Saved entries

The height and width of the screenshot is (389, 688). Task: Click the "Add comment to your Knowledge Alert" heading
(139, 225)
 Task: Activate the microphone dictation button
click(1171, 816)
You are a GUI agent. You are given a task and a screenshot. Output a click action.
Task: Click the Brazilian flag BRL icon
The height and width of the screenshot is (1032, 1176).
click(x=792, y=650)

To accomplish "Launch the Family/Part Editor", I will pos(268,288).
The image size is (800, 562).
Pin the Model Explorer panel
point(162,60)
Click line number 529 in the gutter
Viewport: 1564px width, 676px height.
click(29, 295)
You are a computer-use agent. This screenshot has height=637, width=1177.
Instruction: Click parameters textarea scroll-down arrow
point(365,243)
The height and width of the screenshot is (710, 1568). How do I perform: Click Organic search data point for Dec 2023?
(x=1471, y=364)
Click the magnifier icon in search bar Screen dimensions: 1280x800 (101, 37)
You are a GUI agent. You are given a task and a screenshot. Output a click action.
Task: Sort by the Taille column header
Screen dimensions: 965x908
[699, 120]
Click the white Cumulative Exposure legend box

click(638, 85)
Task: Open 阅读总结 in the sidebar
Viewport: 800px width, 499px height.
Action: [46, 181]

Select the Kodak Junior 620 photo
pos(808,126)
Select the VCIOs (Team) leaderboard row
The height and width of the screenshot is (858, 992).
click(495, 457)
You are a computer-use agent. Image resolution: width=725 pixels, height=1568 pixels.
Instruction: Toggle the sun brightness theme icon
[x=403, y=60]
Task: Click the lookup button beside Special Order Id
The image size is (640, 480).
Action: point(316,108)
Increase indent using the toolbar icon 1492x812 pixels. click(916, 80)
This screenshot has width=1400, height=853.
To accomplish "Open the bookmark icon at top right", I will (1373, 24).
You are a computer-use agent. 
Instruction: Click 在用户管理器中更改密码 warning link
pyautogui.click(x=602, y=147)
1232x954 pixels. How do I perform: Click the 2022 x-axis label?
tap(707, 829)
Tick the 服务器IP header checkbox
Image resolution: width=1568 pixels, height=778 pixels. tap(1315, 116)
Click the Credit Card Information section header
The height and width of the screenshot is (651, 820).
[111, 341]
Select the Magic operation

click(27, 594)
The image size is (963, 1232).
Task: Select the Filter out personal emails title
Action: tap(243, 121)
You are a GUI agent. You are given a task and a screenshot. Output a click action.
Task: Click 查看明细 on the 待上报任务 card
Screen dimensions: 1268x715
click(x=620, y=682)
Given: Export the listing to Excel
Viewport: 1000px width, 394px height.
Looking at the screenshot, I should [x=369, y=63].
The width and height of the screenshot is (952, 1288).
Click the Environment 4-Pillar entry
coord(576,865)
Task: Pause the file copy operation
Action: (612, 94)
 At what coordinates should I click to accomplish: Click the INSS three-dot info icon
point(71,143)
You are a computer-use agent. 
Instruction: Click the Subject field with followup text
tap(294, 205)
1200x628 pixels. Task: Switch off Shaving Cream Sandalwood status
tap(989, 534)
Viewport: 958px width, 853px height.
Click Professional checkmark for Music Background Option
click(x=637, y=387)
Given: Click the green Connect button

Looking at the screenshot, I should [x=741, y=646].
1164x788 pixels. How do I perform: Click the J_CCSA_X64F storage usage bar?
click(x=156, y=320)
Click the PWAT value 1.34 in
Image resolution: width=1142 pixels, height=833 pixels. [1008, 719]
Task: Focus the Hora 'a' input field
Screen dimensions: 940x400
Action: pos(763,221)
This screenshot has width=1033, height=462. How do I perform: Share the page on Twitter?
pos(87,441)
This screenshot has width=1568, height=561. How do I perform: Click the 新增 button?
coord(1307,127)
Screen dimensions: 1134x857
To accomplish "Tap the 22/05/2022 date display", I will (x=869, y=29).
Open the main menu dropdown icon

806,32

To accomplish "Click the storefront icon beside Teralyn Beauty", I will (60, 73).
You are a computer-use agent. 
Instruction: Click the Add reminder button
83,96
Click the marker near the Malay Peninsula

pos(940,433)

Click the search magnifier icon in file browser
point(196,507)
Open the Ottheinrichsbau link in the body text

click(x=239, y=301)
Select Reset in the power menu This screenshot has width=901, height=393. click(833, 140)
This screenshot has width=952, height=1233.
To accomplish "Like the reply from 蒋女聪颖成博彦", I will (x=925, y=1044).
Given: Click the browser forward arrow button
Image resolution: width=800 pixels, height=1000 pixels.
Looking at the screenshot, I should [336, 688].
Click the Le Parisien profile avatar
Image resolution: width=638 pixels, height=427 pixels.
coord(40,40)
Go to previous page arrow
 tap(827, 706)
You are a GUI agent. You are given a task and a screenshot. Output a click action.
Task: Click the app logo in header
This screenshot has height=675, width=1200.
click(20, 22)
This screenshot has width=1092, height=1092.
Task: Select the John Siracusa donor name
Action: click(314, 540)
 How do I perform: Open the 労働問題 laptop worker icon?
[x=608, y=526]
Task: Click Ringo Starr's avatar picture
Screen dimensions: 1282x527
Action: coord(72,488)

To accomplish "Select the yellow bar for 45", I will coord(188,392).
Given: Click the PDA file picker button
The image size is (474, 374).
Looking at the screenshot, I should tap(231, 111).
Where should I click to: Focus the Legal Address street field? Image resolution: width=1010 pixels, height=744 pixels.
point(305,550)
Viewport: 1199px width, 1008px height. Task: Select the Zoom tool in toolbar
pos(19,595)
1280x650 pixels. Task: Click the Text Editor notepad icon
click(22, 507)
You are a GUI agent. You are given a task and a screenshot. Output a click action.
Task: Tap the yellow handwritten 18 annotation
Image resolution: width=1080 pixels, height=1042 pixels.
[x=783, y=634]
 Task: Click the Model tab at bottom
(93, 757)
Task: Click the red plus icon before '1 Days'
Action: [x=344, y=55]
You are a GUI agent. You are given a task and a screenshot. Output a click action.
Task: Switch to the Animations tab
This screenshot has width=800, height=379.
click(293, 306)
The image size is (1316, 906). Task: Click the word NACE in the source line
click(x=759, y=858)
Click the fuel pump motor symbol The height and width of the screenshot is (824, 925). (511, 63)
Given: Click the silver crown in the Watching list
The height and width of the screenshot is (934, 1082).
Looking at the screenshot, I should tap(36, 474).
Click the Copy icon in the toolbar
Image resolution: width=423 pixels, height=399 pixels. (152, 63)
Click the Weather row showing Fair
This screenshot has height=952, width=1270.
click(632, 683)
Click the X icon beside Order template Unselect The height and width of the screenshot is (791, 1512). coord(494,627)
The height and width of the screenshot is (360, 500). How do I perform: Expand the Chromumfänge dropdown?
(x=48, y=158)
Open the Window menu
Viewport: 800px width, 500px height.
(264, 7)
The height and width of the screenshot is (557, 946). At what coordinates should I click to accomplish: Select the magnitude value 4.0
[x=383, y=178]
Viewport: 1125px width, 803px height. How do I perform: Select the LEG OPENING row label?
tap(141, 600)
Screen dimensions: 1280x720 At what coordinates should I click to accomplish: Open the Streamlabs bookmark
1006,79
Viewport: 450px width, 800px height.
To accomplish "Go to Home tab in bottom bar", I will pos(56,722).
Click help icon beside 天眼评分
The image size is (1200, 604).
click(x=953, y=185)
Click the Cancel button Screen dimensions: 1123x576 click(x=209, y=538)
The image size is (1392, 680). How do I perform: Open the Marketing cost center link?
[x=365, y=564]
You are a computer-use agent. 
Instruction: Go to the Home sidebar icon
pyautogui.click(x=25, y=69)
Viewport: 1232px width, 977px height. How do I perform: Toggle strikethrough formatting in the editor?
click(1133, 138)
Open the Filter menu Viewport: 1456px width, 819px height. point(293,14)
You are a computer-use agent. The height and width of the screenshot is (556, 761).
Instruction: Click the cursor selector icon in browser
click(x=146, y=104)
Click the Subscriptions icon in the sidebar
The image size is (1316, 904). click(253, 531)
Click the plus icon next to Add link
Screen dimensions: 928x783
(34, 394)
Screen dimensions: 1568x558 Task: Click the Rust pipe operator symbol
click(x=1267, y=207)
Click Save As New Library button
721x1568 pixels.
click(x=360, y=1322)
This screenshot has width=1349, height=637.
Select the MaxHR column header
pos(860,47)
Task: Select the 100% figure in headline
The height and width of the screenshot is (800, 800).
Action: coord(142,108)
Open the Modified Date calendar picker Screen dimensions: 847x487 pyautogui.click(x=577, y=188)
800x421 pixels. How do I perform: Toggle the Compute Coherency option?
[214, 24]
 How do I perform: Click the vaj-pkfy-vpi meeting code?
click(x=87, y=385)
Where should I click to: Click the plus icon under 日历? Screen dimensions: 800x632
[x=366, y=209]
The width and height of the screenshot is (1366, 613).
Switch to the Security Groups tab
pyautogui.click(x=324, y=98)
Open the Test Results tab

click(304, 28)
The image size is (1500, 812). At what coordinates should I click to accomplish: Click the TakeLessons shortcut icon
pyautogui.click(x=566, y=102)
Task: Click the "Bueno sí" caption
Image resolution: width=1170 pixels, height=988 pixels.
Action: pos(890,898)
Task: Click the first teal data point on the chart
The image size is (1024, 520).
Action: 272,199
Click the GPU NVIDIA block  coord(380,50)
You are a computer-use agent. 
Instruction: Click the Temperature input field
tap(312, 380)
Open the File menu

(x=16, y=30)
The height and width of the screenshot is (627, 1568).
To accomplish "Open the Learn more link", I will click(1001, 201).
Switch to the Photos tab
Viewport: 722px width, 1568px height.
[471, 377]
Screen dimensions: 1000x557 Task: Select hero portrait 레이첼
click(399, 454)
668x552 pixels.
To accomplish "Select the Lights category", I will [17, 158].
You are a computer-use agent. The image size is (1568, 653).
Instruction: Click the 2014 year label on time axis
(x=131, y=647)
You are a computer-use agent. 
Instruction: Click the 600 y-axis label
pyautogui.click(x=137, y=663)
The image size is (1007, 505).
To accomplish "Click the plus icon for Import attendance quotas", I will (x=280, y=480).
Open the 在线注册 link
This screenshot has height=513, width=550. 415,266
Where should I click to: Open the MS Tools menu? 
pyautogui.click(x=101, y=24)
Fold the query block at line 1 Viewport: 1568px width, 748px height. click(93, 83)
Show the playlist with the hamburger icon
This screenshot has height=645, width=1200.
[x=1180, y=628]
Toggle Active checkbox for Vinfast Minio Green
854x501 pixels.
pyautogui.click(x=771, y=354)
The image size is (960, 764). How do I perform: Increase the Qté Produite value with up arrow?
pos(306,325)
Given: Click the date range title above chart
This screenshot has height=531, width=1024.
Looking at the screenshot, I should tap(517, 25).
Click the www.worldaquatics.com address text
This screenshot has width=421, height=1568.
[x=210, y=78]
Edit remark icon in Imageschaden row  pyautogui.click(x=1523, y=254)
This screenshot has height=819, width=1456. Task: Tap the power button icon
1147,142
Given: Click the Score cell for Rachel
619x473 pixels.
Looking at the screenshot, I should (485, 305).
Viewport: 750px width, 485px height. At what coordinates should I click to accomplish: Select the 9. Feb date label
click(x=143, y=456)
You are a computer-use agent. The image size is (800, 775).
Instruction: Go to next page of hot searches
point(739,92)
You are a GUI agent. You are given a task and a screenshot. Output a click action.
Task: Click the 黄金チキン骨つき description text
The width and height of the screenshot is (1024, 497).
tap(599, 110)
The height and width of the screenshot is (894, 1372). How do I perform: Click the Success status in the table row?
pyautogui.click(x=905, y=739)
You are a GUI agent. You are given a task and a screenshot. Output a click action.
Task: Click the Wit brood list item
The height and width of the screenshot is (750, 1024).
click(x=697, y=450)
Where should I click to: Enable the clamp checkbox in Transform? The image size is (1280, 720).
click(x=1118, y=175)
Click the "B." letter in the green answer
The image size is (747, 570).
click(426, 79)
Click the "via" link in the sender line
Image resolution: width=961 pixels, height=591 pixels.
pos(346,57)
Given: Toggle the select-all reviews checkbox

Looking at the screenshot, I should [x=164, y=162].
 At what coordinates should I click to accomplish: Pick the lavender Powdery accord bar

**REQUIRED WORK**
Which lines run from the one containing "The width and height of the screenshot is (1024, 497)." to the end of the entries above? Print them exactly, both ends included, and nothing else.

**ANSWER TO THE EXERCISE**
The width and height of the screenshot is (1024, 497).
tap(599, 110)
The height and width of the screenshot is (894, 1372). How do I perform: Click the Success status in the table row?
pyautogui.click(x=905, y=739)
You are a GUI agent. You are given a task and a screenshot. Output a click action.
Task: Click the Wit brood list item
The height and width of the screenshot is (750, 1024).
click(x=697, y=450)
Where should I click to: Enable the clamp checkbox in Transform? The image size is (1280, 720).
click(x=1118, y=175)
Click the "B." letter in the green answer
The image size is (747, 570).
click(426, 79)
Click the "via" link in the sender line
Image resolution: width=961 pixels, height=591 pixels.
pos(346,57)
Given: Toggle the select-all reviews checkbox

Looking at the screenshot, I should [x=164, y=162].
 At what coordinates should I click to accomplish: Pick the lavender Powdery accord bar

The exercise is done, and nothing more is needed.